> QUESTÕES DE ESTUDO
A - Indique se cada afirmação concorda com o texto sobre as cores: (i) o texto atribui "Trem das Cores" a Caetano Veloso; (ii) o texto afirma que sabemos o que nos aguarda no futuro; (iii) o texto diz que, nos últimos anos, a PNH reduziu seus processos. Responda sim ou não a cada uma e cite as palavras decisivas do texto.
B - Prossiga com o texto sobre as cores a partir do ponto em que ele termina.

> TRECHO DO TEXTO
----------

Vinícius nos avisa em Aquarela que a vida é semelhante a um quadro que, com o tempo, vai perdendo`a vivacidade das cores. Aqui as cores nos convidam a recobrar a imaginação da criança ao ver no pingo azul do papel o revoar de uma gaivota. Mas o que aguarda no futuro? Não sabemos. Embora a vida seja uma espaçonave que tentamos pilotar, a única certeza que temos é que tudo termina pois as cores vão se desbotando!

 

Em "Trem das Cores" Caetano Veloso nos embriaga o olhar na profusão de metáforas a partir do prata, do amarelo e, até em coisas absolutamente singelas como a zul do papel que envolve a maçã, é possível encontrar poesia. Os lábios cor de açai atiçam nossa imaginação…quem sabe um beijo com gosto de fruta? Quem sabe as cores tem gosto? Tudo terminando no azul que é pura memória de algum lugar!

 

Pensar em cores atiça a poesia. O problema é que a reaiidade pode ser, digamos, menos colorida que a poesia. As cores podem ser elementos que ao invés de enriquecer o humano, contraditoriamente, acabam por afirmar o seu contrário !

 

Nos últimos anos a PNH tem ampliado e diversificado seus processos. Por onde passo percebo que a Política gerou traços de uma cultura. Na disputa de sentidos sobre o que é humanizar as práticas de saúde, temos afirmado princípios e diretrizes que vão criando alguma raiz nos corações e mentes.

----------

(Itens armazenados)
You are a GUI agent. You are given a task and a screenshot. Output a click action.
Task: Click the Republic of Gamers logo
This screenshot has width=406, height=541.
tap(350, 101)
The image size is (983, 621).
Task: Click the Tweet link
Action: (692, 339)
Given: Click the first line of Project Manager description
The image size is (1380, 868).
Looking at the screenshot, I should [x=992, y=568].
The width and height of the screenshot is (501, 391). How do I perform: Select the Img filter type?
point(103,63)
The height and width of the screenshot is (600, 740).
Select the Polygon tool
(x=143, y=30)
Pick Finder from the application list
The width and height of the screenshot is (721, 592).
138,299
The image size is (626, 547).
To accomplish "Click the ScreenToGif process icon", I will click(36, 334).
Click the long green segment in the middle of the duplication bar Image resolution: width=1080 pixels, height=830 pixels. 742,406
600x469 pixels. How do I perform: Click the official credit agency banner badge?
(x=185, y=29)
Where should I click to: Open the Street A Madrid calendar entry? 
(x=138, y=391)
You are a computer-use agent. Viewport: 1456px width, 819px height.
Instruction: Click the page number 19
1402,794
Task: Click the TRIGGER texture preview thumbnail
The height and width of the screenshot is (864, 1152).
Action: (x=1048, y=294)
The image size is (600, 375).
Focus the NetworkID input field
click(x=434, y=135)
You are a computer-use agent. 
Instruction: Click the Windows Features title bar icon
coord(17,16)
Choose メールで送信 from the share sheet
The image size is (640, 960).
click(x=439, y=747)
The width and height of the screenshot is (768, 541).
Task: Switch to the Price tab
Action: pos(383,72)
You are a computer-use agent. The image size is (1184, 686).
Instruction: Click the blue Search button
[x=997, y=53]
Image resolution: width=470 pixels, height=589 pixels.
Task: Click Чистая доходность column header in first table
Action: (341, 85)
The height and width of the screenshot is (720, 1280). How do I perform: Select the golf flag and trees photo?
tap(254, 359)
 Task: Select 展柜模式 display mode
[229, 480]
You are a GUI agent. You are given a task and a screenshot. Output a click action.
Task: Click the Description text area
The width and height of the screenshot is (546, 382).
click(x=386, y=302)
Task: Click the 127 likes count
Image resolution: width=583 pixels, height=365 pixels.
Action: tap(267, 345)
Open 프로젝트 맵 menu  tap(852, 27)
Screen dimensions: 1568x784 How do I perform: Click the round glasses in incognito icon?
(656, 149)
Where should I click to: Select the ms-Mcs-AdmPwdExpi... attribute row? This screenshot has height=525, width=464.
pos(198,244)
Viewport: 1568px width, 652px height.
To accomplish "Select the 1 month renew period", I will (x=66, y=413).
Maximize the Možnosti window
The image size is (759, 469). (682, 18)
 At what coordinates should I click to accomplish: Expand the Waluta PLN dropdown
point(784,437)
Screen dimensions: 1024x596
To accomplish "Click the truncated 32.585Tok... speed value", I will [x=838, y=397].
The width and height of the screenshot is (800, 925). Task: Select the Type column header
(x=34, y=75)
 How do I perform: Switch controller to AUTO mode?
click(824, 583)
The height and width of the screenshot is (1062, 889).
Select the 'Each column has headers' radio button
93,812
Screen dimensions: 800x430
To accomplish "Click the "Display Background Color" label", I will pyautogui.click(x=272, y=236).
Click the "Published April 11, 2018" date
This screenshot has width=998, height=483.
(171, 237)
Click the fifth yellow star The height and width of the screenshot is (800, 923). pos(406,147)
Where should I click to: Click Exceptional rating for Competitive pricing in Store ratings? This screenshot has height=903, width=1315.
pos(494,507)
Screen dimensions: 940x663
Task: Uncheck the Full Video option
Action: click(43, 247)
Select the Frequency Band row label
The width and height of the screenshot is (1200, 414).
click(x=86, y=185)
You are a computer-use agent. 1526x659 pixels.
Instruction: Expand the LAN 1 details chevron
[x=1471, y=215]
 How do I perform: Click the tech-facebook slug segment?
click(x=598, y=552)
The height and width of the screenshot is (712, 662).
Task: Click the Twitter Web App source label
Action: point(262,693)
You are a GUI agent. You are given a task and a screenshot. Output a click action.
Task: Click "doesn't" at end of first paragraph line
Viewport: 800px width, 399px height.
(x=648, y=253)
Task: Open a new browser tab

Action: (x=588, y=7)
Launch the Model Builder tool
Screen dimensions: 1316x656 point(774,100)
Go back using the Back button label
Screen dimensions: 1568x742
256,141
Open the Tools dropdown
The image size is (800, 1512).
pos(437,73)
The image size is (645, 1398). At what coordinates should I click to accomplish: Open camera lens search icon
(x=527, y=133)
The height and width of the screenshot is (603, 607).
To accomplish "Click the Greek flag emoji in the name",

----------

> LISTA DE RESPOSTAS
A -
(i) Sim: "Caetano Veloso nos embriaga o olhar na profusão de metáforas".
(ii) Não: "Mas o que aguarda no futuro? Não sabemos."
(iii) Não: "Nos últimos anos a PNH tem ampliado e diversificado seus processos."

B -
Ainda assim, isso tem seu preço na medida em que as pessoas se apossam de símbolos e significados oferecendo um novo sentido que atenda a este ou aquele interesse, Lembro-me certa vez de chegar a um hospital com péssimas condições de acolhimento onde vi o símbolo do HumanizaSUS, nossa simpatica e sorridente cruz verde, colocada acima de uma mesa de triagem com um cartaz logo abaixo dizendo que ali era feito acolhimento com classificação de risco a partir dos princípios da PNH.

 

Nada para se desesperar pois os símbolos acabam meio que servindo para busca de legitimação e não existe necessariamente má intenção quando isso acontece. Mas, em algumas circunstâncias, percebo uma certa quebra que me deixa muito preocupado.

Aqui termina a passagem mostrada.